[Data for analysis — start]

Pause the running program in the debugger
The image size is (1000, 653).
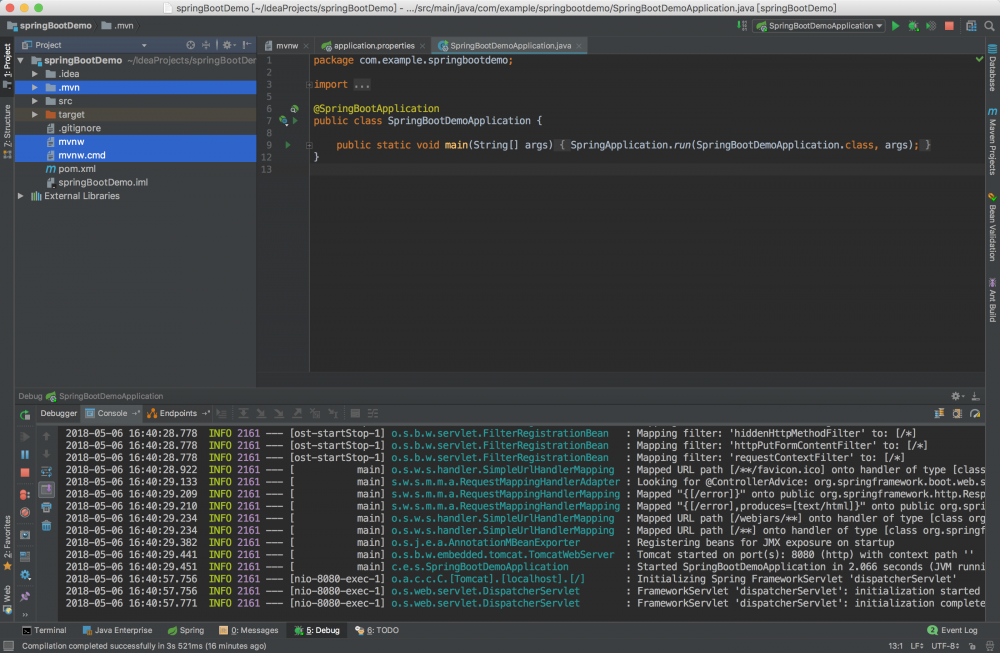point(23,455)
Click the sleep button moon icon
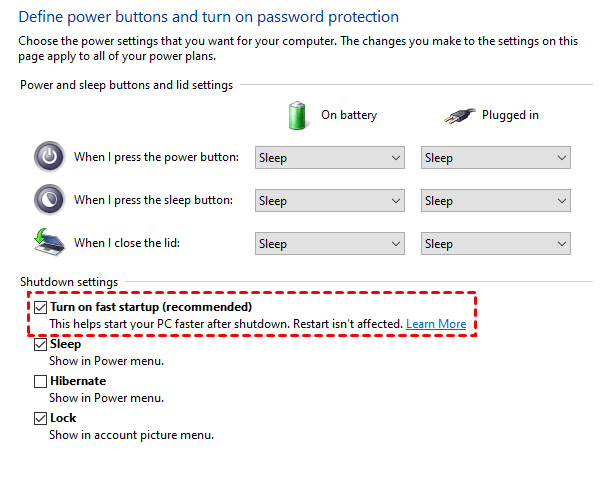Screen dimensions: 605x495 point(48,200)
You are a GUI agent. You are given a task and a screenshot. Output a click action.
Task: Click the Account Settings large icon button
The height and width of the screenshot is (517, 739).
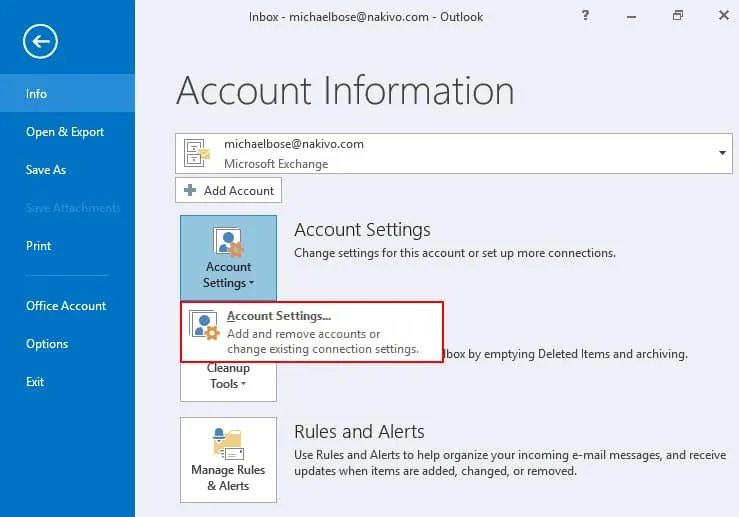228,255
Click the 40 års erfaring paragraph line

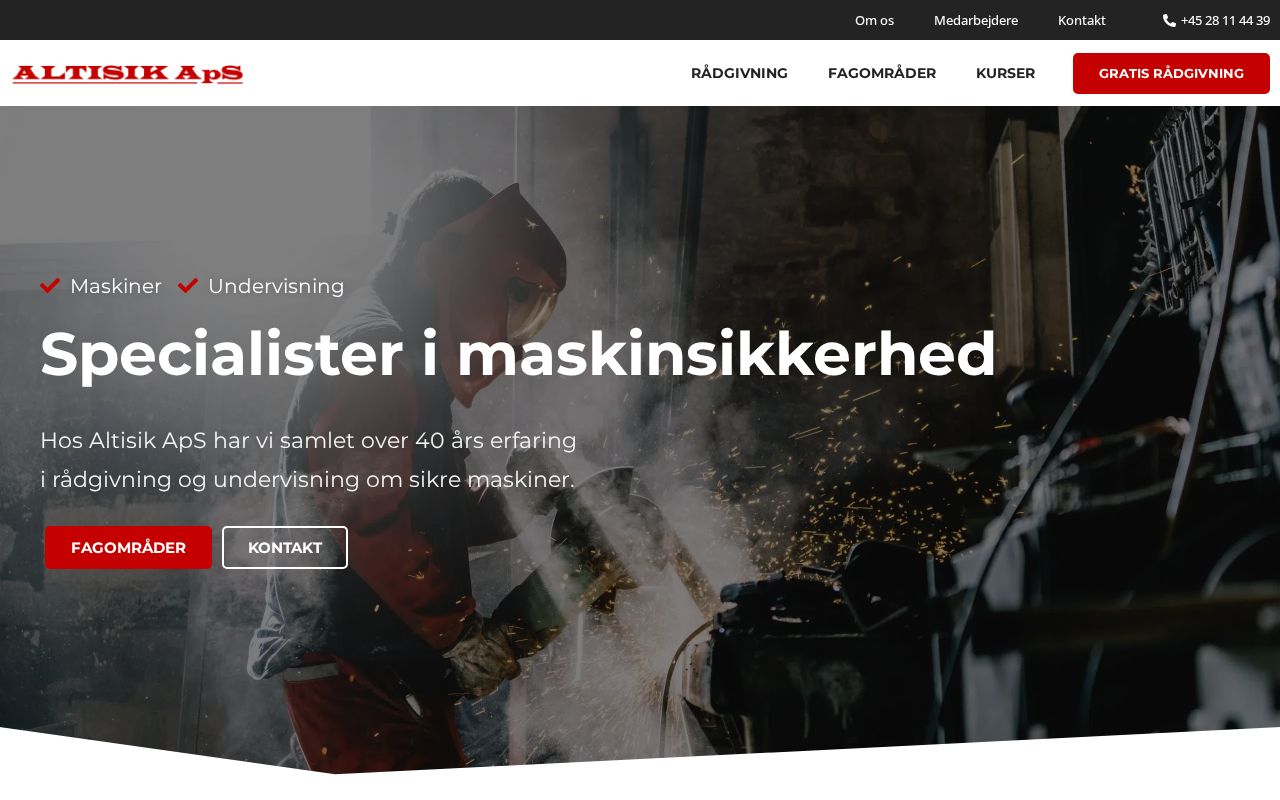(309, 440)
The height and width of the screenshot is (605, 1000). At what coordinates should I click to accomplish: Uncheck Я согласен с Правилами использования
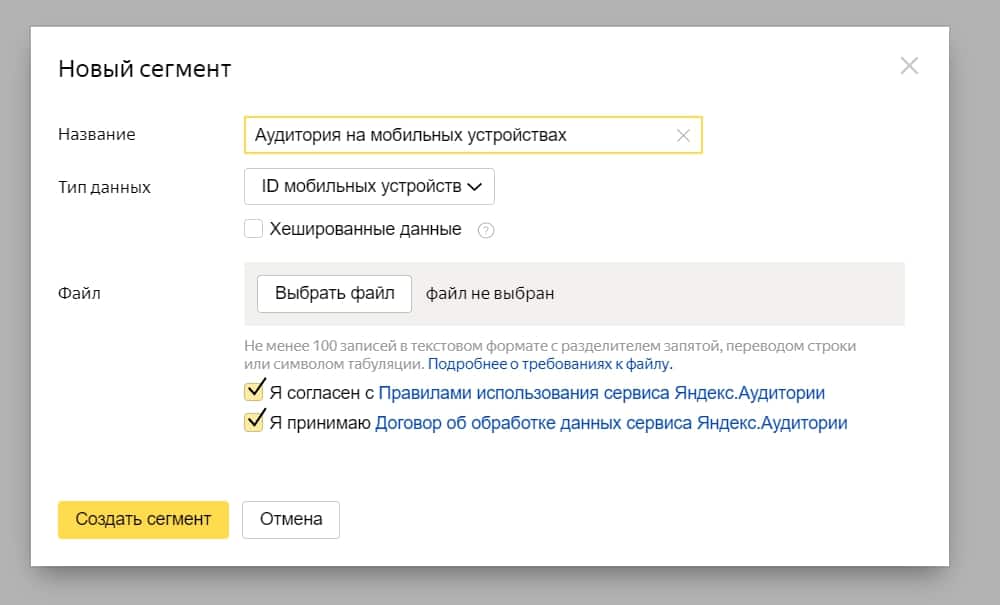[254, 392]
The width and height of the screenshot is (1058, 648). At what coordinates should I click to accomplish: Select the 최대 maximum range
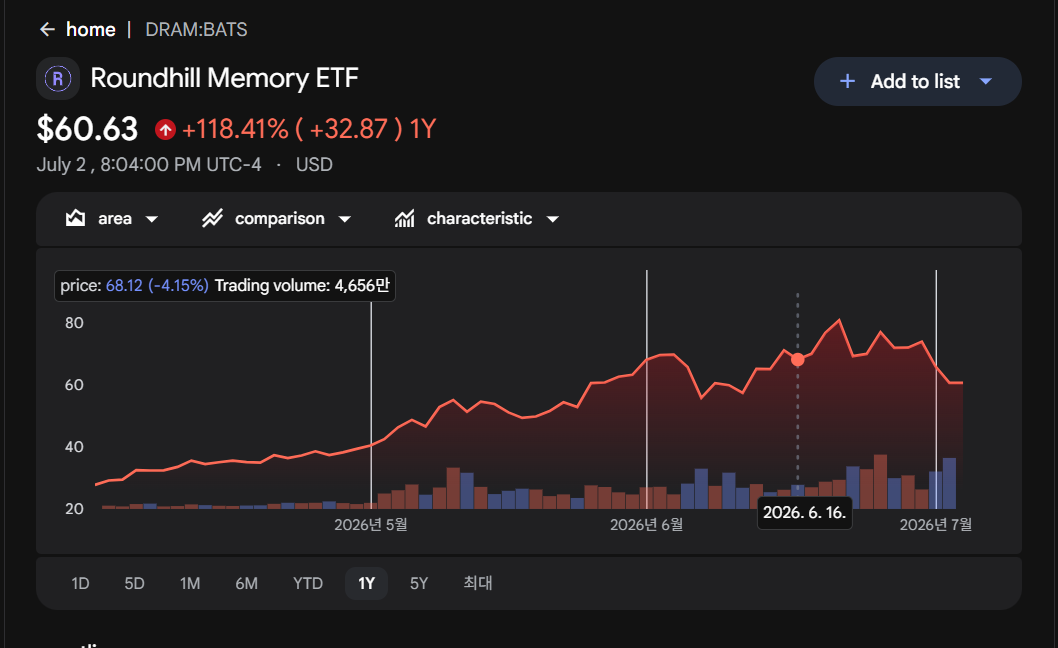pos(478,583)
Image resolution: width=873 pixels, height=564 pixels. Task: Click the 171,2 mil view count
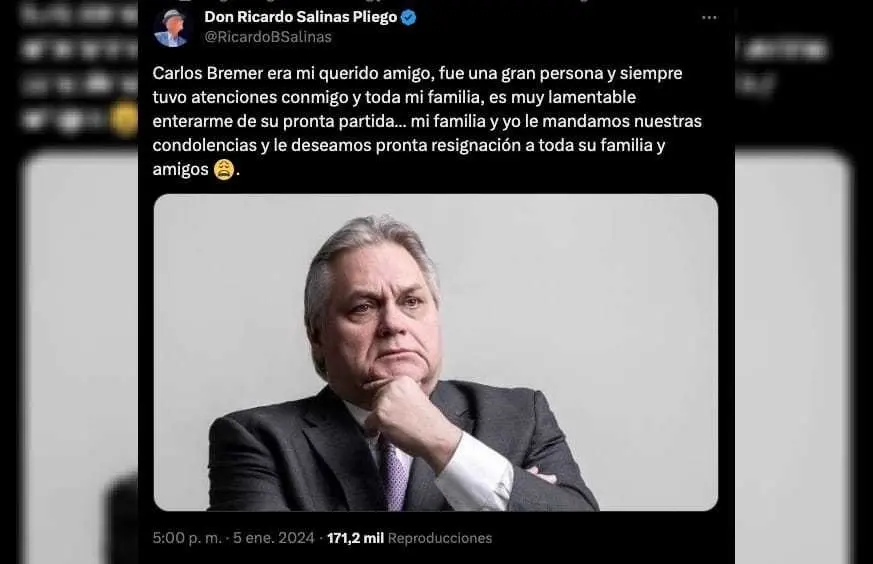coord(355,538)
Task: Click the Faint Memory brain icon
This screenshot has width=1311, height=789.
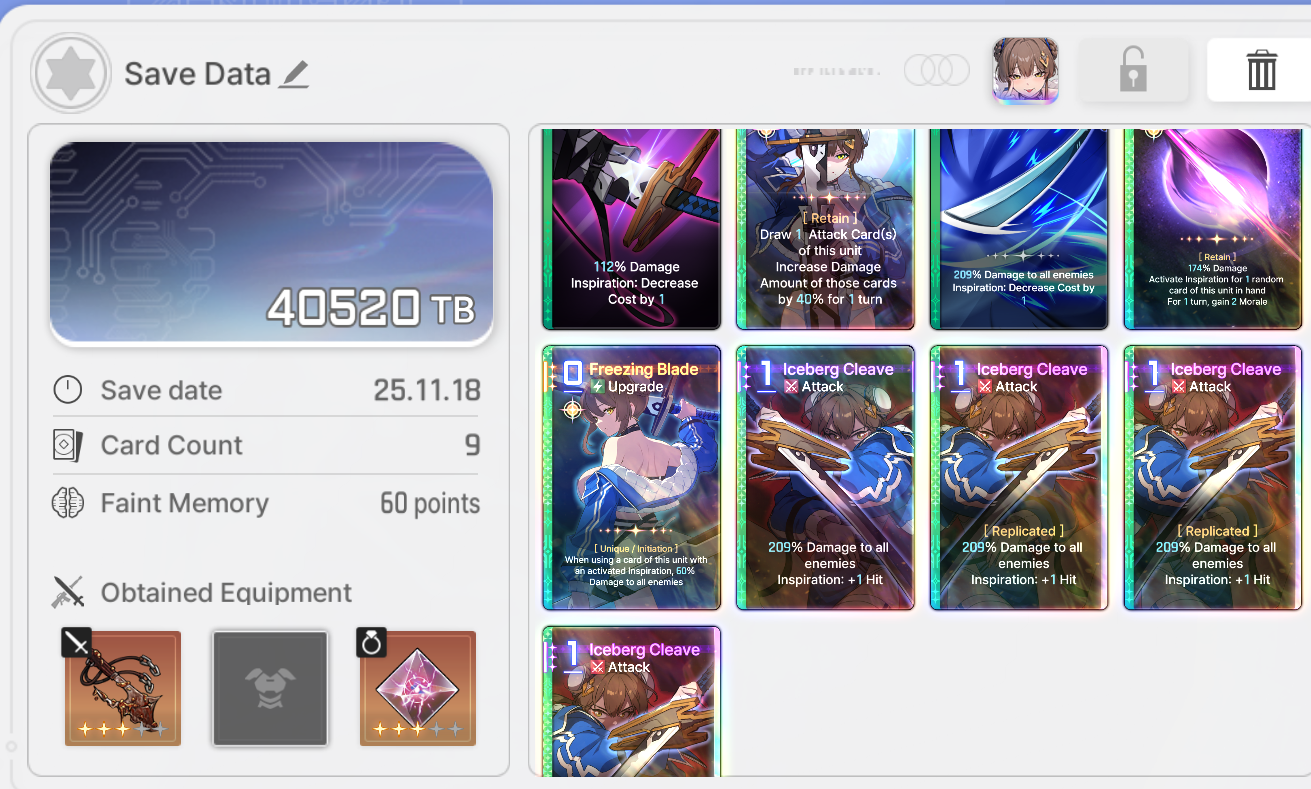Action: pyautogui.click(x=67, y=503)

[Data for analysis — finish]

Retype, word for word, only the lines from the line with "Click the 40 års erfaring paragraph line" to the final line of the listing above; the pictures do not belong in the copy.

* _Solution to this task_:
Click the 40 års erfaring paragraph line

(309, 440)
The height and width of the screenshot is (605, 1000). At what coordinates should I click to accomplish: Uncheck Я согласен с Правилами использования
[254, 392]
The width and height of the screenshot is (1058, 648). At what coordinates should I click to accomplish: Select the 최대 maximum range
pos(478,583)
Image resolution: width=873 pixels, height=564 pixels. Task: Click the 171,2 mil view count
coord(355,538)
Task: Click the Faint Memory brain icon
This screenshot has width=1311, height=789.
Action: pyautogui.click(x=67, y=503)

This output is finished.